I won't bother for this anymore: the comparison stops here, because there is not much gray space here, and the two Sanda Sims above show intoxication. This 14-part series is not an excellent TV, but it can undoubtedly attract viewers. It can be said that ALTBalajiism is all here-with clumsy, awkwardly tortuous dialogues, the clamor of male rights, monologue feminism, tragic weirdness, and distorted crude characters who transcend logic and repair plots. ("The complete atmosphere of the Bazigar movie genre of the 1990s. Distorted standard distorted, Benchode," as a character said kindly. On the bright side, there are childhood traumas. It is very important for creating a body. The immersive world, the arduous medical internship experience is not interested, but it is only interested in making a vague background. The key is confusion, investigation, and quota calm. (One of the characters rhymes her temptation, "No, if, not But, knowing that I am your slut," just call the lover their "Sukon", who gave them "Galvari feel". What worked best in all the chaos is that the series did not ignore Its original problem-the pursuit of the murderer.
The interns are "Mumbai-Chi-Morji", the over-smart Sara (Tanaya Sahdwa), the conservative Rahima (Srishti Lindani), the lively and indifferent card Bill (Ayush Shrivastav), Privilege Top Katic (Ishaan A Khanner), and his fickle side kick Vikramjit (Sidhas Menon) . They are all in charge of Chitra (Neha Hinge), who is also Katic's sister. Katic and Chitra are both children of Dr. Rana (Rahul Dev), the dean. The wave of nepotism is endless. Love is found between each character. Their tortuous affairs cross the boundaries of workplace etiquette. For the human resources department of the hospital, this is a collective nightmare.
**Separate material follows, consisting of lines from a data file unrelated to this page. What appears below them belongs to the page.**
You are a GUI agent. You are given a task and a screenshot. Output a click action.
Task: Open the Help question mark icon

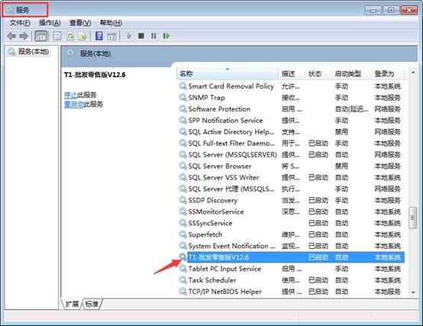pyautogui.click(x=99, y=36)
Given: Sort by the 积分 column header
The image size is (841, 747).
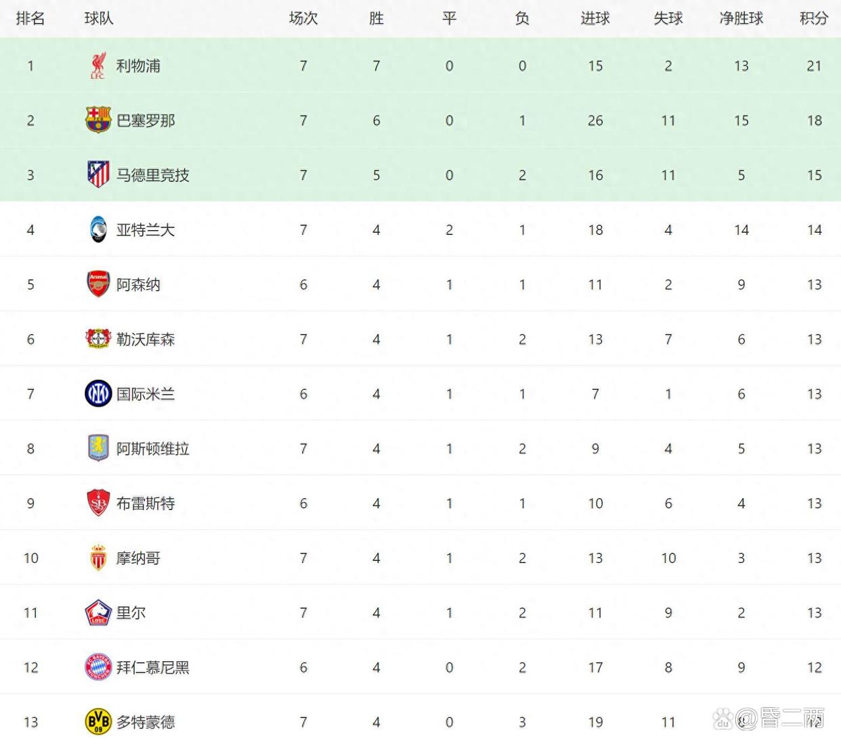Looking at the screenshot, I should [814, 18].
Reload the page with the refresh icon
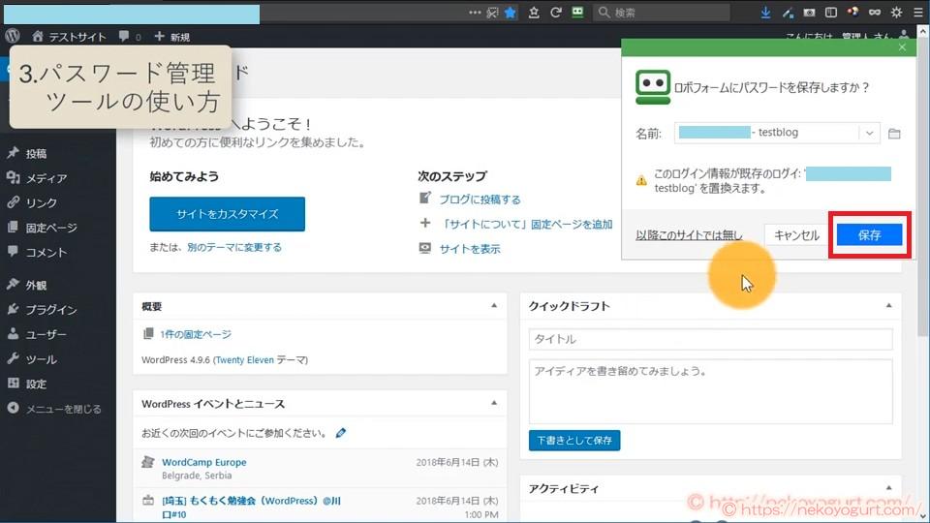 coord(556,13)
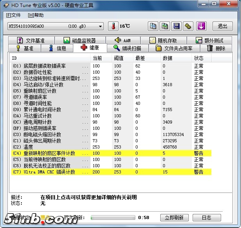Switch to the 磁盘监视器 tab
Image resolution: width=241 pixels, height=228 pixels.
(79, 41)

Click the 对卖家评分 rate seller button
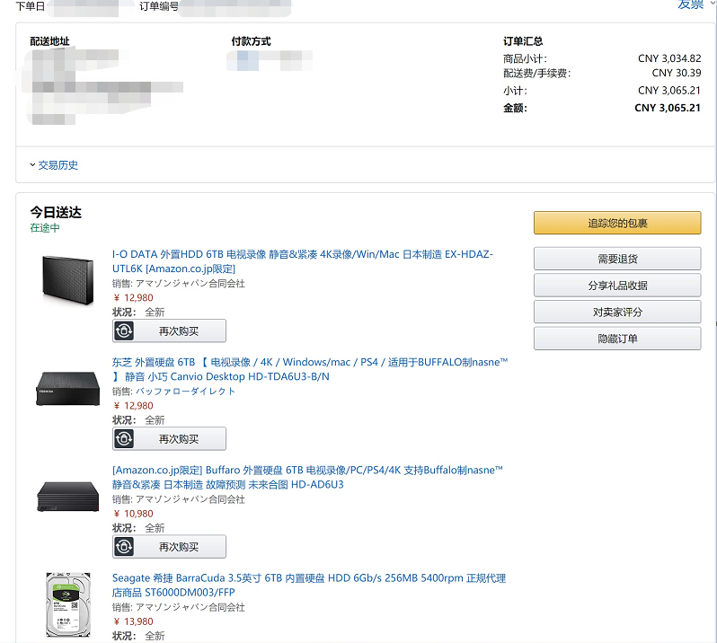click(x=617, y=312)
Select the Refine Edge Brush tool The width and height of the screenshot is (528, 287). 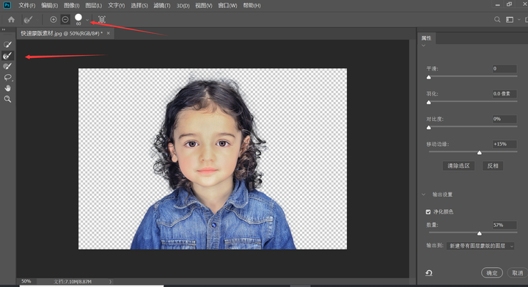[7, 56]
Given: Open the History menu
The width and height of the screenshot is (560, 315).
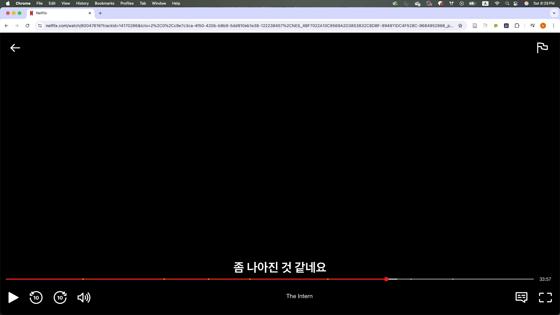Looking at the screenshot, I should [82, 3].
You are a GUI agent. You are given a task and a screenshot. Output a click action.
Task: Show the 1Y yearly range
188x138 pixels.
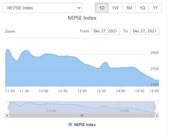tap(155, 8)
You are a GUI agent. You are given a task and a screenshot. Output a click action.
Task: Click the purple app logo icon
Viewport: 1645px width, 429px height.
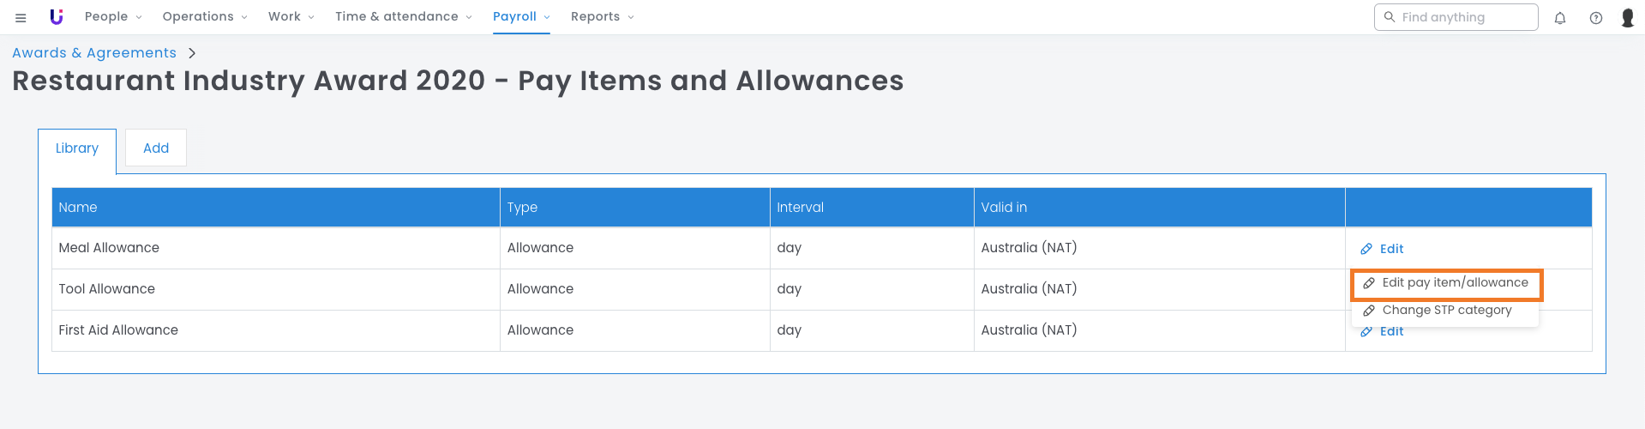point(57,17)
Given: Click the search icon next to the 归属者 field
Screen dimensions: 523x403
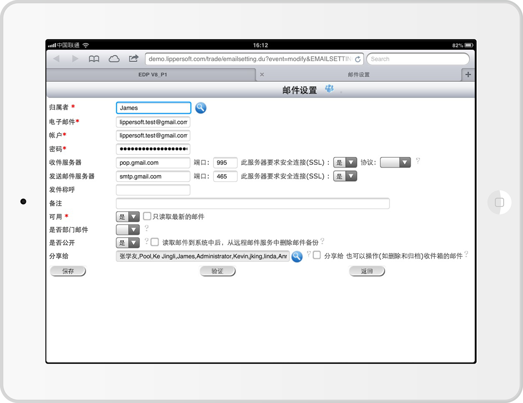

This murder was caused by Rahima's abuse of her husband Asif (Pulkit Markor). Everyone has the intention of murder, not only because he is a terrible person, but also because he stains every interns and may ruin their lives. He was called "drug cancer" and spread through the Internet of friends and colleagues in the workplace until everyone wanted to prescribe him. The investigation was led by Tavish Singh (Punit J Pathak), whose fashion work in Delhi police was based entirely on conjecture, conspiracy and cold calls.
These 14 episodes are a little drag on the point. A little later, because as a viewer, you are clues to the twists and turns of writing, if someone is suspected of being a murderer in episode 9, you know that the theory in a plot will open its head. Just like friendship and battle-they are as changeable as sticky. These relationships have no pornographic similarities with some Alt's previous convictions. I hope that complaints about bad sex don't let them cut off sex completely, instead of investigating the appearance and lighting of good sex.
However, the worst offender in this series is its ending, just coming and going without narrative catharsis. This may be a sign that the series itself is not taking its characters seriously, just letting them hang on without any closed knots, and a tattered written suicide, as if just to dispose of them. If writers themselves don’t take their creations seriously, why should we?